As with Persia, Mongols who stayed in Russia eventually adopted Russian culture, although to a lesser extent than Mongols in Persia or China.



Western Europe Gets Lucky

Western Europe probably would have suffered the same fate as Eastern Europe under the hands of the Mongols, but the Great Khan Ogodei (right) died suddenly and the Mongol leaders were all called back to Mongolia.

Western Europe lacked the huge pastureland Mongols required in any event, though they would probably still have been conquered eventually had the Mongol empire not begun to fragment.


Cultural Exchange

Although the Mongol Empire came and went, the trade routes it established linked various civilizations together in a step towards a world economy, also creatin a massive cultural exchange throughout Eur-Asia.

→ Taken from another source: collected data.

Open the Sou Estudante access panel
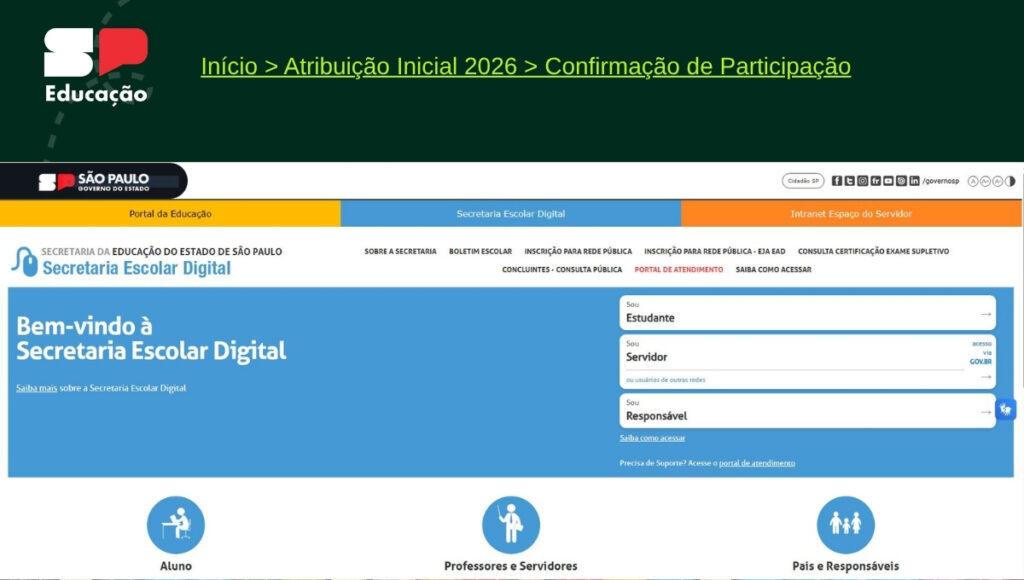Viewport: 1024px width, 580px height. tap(806, 311)
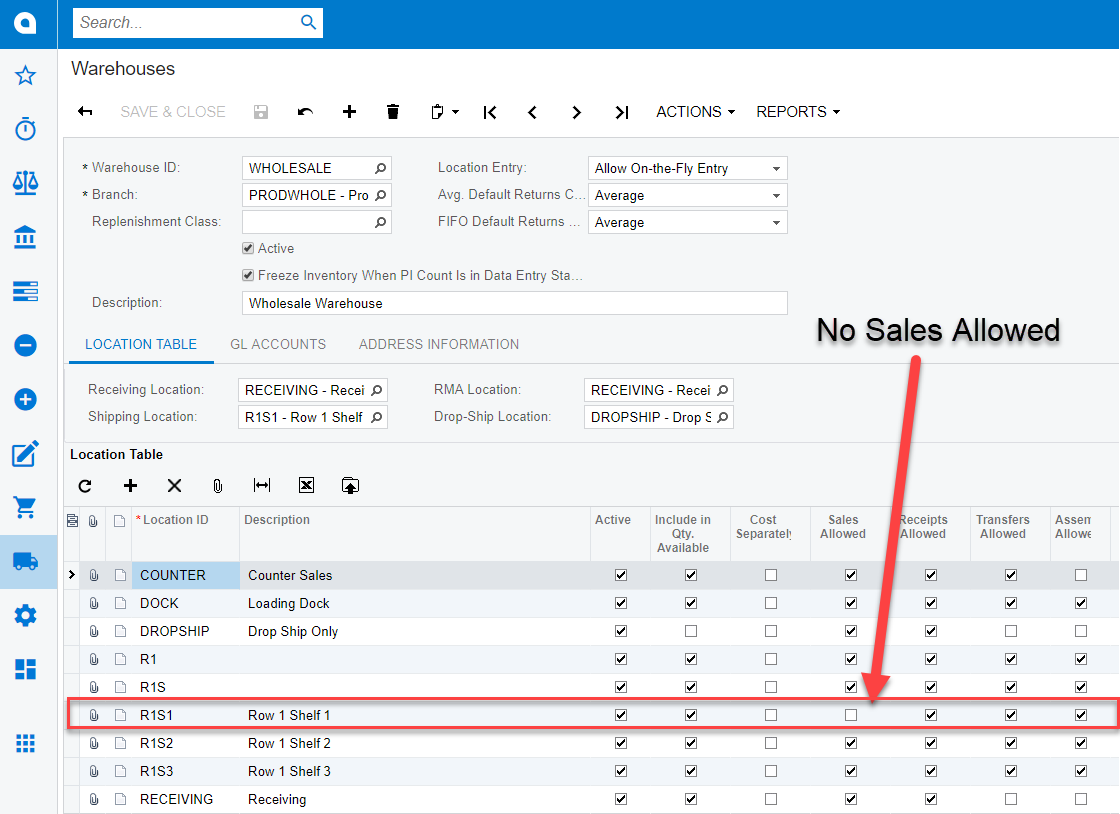This screenshot has height=814, width=1120.
Task: Export Location Table to Excel
Action: (x=306, y=486)
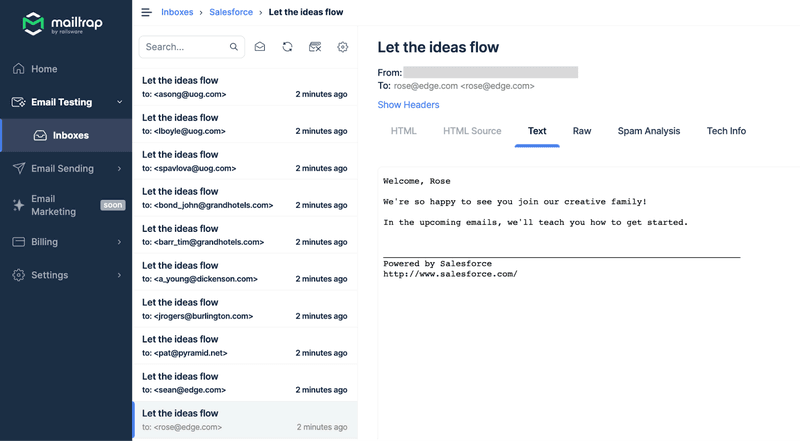The image size is (800, 441).
Task: Click the Show Headers link
Action: (408, 105)
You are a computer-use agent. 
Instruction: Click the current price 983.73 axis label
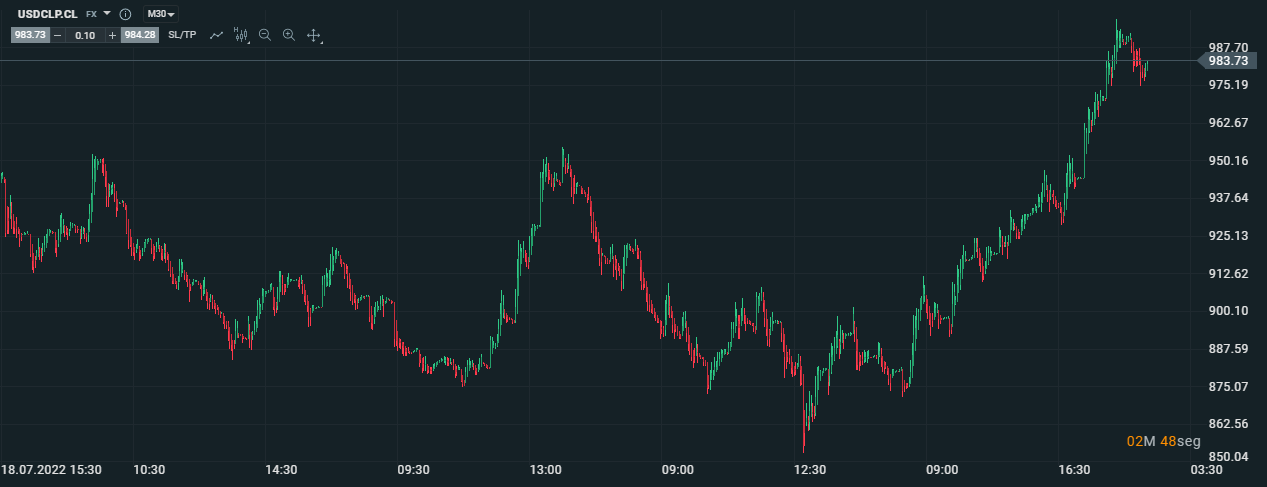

Chinese medicine, which was more advanced and inventions such as gunpower circulated throughout the continent. Crops and plants were also introduced from one area to another- Lemons and carrots from the Middle East made it to China, for example. Drama, art, sports, religious and political ideas were all swapped back and forth from the far East to the far West and everywhere in between.


Chinese dancers wearing Mongolian-inspired headdresses


Maybe the Most Profound Cultural Exchange of All

Not all cultural exchange was beneficial, however. The bubonic plaque, or Black Death, spread from the Mongol Empire throughout the trade routes it had established, and the consequences were catastrophic.

One ironic effect was the weakening of the Mongol Empire, where the plaque seems to have arisen. As population declined from the deaths, cities began to decline and trade as well, weakening the empire, which finally collapsed in the 1400s.



Plague victims from 14th Century

Worlds of the Fifteenth Century

World History I


Changing Ways of Life

The fifteenth century saw some enormous changes in cultures worldwide.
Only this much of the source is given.